Joe PikePolitics correspondent
EPAOn Wednesday afternoon in a large wood-panelled room in parliament, Robert Jenrick was sitting alongside Kemi Badenoch and the rest of the Conservative shadow cabinet talking about foreign policy.
“He was honestly very positive and chipper”, says one who was in the room.
Within twenty-four hours a sensational leak from inside Jenrick’s own Commons office would lead to him being thrown out of the party he joined as a teenager. And him deciding to back Reform, its biggest rival.
For months Jenrick had been on defection watch, and behind the scenes Badenoch’s team were picking up worrying signals.
“We’d been in a high state of alert”, says a senior conservative. “For quite a long time we’ve been hearing from multiple people that he was on manoeuvres. We knew about at least one evening meeting he’d had with Farage in December”.
Secret discussions
In fact Jenrick had been having many more secret discussions with Reform figures for four months including with the party’s leader.
“There were multiple conversations, many one-to-one meetings with Nigel,” says a Farage ally.
Was Jenrick offered a top cabinet job in a possible future Reform government? “Nothing was offered”, insists the senior Reform source. “Honestly, genuinely nothing.”
Jeff Overs/BBCThe leak
But as Badenoch wrapped up her shadow cabinet meeting at 17:00 GMT on Wednesday, she was taken aside and shown what her advisers immediately recognised was a bombshell leak.
A source with access to Jenrick’s office had handed the Tory leadership a draft of Jenrick’s secret defection speech, which included excoriating attacks on shadow cabinet ministers.
Jenrick’s allies won’t comment on the identity of the alleged leaker but do not dispute the document came from one of his inner circle.
They deny, however, that the MP was ever careless with the draft: “The speech never left Rob’s office. The idea that it was left lying around somewhere is untrue.”
Badenoch immediately assembled her closest advisers including Conservative chief whip Rebecca Harris and a few other shadow cabinet ministers.
“My immediate reaction was it’s treachery, it’s disloyalty” says one of those Badenoch consulted in her parliamentary office.
“The temptation in these situations is to do nothing and hope it goes away, or wait a day or two. But that would have been a cop out. And Kemi is not someone who cops out.”

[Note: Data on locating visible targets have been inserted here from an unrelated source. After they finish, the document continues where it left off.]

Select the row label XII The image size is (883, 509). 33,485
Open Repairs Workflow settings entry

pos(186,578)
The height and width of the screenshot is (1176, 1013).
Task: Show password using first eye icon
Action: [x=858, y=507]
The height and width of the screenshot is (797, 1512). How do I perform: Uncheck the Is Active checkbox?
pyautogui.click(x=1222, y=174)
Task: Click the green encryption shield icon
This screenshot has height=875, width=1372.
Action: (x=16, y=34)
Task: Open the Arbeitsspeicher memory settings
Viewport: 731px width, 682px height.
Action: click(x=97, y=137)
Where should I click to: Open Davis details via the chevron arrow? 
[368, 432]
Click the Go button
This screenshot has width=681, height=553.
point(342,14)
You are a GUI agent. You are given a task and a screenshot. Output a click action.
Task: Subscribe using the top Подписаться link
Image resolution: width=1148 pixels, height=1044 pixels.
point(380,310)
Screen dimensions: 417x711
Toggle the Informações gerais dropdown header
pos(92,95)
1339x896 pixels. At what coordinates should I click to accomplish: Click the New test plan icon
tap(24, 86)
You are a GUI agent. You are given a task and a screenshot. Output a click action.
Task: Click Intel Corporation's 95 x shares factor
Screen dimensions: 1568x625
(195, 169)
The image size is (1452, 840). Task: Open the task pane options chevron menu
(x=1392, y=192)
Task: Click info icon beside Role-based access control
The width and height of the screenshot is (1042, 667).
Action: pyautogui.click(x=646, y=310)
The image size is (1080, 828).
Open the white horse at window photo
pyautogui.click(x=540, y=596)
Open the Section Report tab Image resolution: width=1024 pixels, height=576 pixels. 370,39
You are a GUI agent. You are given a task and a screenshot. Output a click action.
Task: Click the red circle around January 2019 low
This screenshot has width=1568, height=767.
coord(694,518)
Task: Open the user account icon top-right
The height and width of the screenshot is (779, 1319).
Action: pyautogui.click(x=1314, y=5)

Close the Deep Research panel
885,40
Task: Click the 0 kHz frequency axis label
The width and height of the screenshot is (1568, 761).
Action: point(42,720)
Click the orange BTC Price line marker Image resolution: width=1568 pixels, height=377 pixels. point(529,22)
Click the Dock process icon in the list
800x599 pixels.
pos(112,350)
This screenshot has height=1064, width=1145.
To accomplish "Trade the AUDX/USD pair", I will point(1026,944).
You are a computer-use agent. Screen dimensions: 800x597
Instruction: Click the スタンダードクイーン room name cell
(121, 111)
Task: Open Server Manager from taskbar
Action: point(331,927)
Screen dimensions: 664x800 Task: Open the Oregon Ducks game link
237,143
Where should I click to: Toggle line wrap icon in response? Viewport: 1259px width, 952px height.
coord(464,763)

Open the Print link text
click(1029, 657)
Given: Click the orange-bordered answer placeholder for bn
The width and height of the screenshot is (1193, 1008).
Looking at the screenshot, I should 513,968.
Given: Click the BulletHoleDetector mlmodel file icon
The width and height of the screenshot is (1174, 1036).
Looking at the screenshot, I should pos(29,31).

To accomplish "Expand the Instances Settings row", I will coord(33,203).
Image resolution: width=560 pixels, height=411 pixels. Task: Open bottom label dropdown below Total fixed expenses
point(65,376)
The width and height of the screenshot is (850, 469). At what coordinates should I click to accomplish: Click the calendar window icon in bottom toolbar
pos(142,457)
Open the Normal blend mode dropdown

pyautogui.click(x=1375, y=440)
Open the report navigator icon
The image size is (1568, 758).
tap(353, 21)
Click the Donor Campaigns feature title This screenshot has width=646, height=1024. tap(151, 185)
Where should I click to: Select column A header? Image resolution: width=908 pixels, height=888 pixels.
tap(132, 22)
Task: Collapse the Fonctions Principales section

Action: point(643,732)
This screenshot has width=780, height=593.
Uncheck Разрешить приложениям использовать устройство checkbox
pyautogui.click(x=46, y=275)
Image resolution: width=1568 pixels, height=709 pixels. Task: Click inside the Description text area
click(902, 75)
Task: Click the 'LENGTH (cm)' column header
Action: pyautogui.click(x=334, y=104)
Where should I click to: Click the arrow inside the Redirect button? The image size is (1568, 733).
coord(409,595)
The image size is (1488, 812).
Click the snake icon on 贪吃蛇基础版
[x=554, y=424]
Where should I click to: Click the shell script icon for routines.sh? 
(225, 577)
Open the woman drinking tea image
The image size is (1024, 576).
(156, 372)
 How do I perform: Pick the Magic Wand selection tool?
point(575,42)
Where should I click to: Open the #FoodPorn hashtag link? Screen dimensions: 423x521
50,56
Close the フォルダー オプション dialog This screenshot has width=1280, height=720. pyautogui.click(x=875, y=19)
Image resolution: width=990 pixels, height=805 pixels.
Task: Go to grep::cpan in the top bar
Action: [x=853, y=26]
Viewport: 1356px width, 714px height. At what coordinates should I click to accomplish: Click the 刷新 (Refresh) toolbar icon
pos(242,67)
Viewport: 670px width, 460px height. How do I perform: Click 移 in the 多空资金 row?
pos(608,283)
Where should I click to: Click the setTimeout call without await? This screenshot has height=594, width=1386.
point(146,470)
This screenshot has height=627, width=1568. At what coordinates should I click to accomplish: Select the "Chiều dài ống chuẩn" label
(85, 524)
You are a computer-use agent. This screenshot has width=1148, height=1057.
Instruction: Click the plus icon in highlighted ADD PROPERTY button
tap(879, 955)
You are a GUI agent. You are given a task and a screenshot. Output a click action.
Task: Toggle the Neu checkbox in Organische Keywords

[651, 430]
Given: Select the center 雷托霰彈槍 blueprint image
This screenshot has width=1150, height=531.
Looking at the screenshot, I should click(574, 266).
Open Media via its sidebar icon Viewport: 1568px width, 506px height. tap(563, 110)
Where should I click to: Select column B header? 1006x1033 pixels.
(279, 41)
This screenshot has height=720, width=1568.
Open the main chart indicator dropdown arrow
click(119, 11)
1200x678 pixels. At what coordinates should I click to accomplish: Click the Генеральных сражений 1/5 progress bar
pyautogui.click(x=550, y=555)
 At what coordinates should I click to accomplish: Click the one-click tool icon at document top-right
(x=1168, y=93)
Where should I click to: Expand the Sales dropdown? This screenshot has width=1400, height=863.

The Conservative leader decided her only option was to move fast.
The sacking
On Thursday, Badenoch woke before dawn and made the final decision to sack Jenrick. She sat down in front of her home computer to record a video announcing that he had been sacked from the shadow cabinet and suspended from the Conservative Party.
She then rushed to catch a flight to Scotland.
Jenrick’s allies say he was in his office in Westminster later that morning when he received a call from Tory chief whip Rebecca Harris.
She told him what the party had discovered. He protested his innocence and ended the call abruptly. Within minutes, Badenoch’s team had posted her video.
Soon after, Jenrick had a brief call with Nigel Farage. “It was quick”, says one Reform source. They said: ‘We’re on: let’s do it today’.”
Jenrick’s allies argue his defection was the biggest moment of his career, and he feels “liberated” to have got it out the way.
“At very little notice and under immense pressure he delivered a speech and Q&A to the media incredibly well”, one says. “There were no slip-ups.”
“I think it nullifies a massive Tory attack – that Reform are one man band and not serious. Because Rob is very serious.”
Badenoch’s supporters argue her improving performance in prime minister’s questions and in the opinion polls in recent months meant Jenrick’s chances of unseating her as Tory leader were vanishingly small.
“It’s not because Kemi is failing that he’s done this. It’s because she’s succeeding”, say one in the shadow cabinet.
“It’s made it more difficult to get the top job. He has no chance of being leader before 2029. So why stay?”
Defection decision
The fact Jenrick had drafted a full defection speech is surely proof his mind was made up before Badenoch made her surprise move.
“Rob had decided”, one close to him says. “It was a question of when.”
They say he got increasingly frustrated after being told off by colleagues both for speaking out about grooming gangs, and for criticising the UK granting citizenship to British-Egyptian dissident Alaa Abd El Fattah – a decision made under the Conservatives.
The final straw seems to have been a disagreement at a shadow cabinet away-day last Thursday over whether Britain was broken.
“He was very odd at the away day”, said one present. “His body language was withdrawn, his chair was pushed back from the table, he was taking lots of notes.”
In Jenrick’s telling the shadow cabinet were asked if they thought Britain was broken. He said yes. Some agreed but argued: “We can’t say that. Because it implies we broke it.”
If that away day was a turning point in the political career of Robert Jenrick and the right of British politics, it seems fitting that the meeting took place at a venue overlooking the Tower of London.
“It’s a traditional home of traitors”, jokes one who was there. “Which we didn’t realise at the time.”